Given my propensity to travel, I'd likely go with Brussels. With the Eurostar, you have easy access to Paris and London from there. They also now have service to The Netherlands as well. That said, I've seen parts of Antwerp and Ghent, and both are BEAUTIFUL. The main square of Ghent (The Grand Place) is very elegant, especially during the holidays. It's interesting because it's the Flemish part of Belgium, so you have this cultural mix there (same deal with Antwerp). There was a great Belgian place down in Greenwich Village called "Bruxelles" that I frequented upon returning from Europe that closed some years ago. A good friend of mine is part Turkish (from the European side of Turkey) and a third Belgian so he took me to that place for moules-frites and my first Duvel. I've been a fan ever since. There was also Markt on 6th Avenue in the 20s at least for good Belgian beer and Belgian dishes, but they closed recently too earlier this year. That used to be down in the Meatpacking District, but they moved to Chelsea several years ago and it was one of my brunch spots on weekends.
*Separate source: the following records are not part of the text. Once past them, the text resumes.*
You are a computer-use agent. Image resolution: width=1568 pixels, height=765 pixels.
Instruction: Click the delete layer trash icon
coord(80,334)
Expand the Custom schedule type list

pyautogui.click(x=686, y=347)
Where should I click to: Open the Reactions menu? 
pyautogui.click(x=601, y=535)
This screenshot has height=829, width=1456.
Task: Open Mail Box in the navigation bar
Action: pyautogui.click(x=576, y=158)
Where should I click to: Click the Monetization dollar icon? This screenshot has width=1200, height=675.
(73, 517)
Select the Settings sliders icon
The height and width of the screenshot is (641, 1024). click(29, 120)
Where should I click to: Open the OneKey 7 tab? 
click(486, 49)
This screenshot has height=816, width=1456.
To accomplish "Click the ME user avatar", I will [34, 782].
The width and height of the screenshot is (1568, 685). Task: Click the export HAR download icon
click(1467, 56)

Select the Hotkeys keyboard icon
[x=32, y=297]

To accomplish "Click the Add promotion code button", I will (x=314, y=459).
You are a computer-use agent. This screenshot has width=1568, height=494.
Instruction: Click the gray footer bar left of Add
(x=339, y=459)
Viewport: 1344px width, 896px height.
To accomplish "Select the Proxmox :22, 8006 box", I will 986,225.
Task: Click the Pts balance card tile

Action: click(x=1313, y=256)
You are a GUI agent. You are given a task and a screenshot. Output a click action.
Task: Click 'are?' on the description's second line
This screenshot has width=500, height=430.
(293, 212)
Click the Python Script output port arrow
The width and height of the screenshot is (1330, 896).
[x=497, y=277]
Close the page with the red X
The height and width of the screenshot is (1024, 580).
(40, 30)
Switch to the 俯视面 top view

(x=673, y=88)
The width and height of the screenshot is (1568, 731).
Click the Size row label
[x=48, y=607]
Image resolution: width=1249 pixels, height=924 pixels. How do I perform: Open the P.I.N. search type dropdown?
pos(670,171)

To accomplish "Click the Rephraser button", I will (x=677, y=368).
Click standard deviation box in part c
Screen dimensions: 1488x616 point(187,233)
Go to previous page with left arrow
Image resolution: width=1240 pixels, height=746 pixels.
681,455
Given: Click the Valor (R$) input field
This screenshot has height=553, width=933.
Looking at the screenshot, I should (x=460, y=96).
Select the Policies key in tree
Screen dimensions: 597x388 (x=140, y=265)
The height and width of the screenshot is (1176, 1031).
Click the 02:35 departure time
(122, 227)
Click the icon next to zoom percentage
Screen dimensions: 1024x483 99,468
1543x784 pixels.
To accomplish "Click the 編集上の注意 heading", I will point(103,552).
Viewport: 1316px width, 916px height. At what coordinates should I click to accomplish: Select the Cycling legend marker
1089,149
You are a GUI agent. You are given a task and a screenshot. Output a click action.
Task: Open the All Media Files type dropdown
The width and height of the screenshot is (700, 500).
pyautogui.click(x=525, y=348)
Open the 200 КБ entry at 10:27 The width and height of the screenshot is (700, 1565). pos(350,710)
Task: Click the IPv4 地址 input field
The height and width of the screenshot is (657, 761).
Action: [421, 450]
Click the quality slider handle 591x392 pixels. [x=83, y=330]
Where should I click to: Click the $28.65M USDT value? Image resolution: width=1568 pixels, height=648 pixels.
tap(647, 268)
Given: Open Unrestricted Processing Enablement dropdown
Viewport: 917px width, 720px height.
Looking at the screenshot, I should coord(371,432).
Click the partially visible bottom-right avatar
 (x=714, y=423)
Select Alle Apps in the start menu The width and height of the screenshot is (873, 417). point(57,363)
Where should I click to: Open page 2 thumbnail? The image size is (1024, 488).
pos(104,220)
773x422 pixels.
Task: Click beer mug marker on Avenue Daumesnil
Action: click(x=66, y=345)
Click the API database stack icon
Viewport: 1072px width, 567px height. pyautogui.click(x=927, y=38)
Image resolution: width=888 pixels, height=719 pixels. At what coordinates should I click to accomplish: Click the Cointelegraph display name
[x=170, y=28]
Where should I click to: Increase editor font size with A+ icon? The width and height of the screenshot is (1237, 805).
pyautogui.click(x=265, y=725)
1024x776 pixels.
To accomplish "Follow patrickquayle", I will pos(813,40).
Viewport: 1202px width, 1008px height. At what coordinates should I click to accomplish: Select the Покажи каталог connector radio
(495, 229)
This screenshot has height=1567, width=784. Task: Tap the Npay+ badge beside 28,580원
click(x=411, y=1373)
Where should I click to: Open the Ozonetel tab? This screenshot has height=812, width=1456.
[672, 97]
I have a good friend who is half German and he lived in Cologne (he now lives in NYC). His favorite European city is Salzburg. They are very big on Mozart there (and Beethoven too) and it's sort of this very picturesque place almost untouched by time in terms of the architecture and such. Switzerland is also great but extremely expensive given the high standard of living that the Swiss have. Salaries even for the lowest of workers is thus much higher than in other places. My boss regularly goes to Switzerland for business and brings us back Swiss chocolates from the local chocolatiers there. Good stuff...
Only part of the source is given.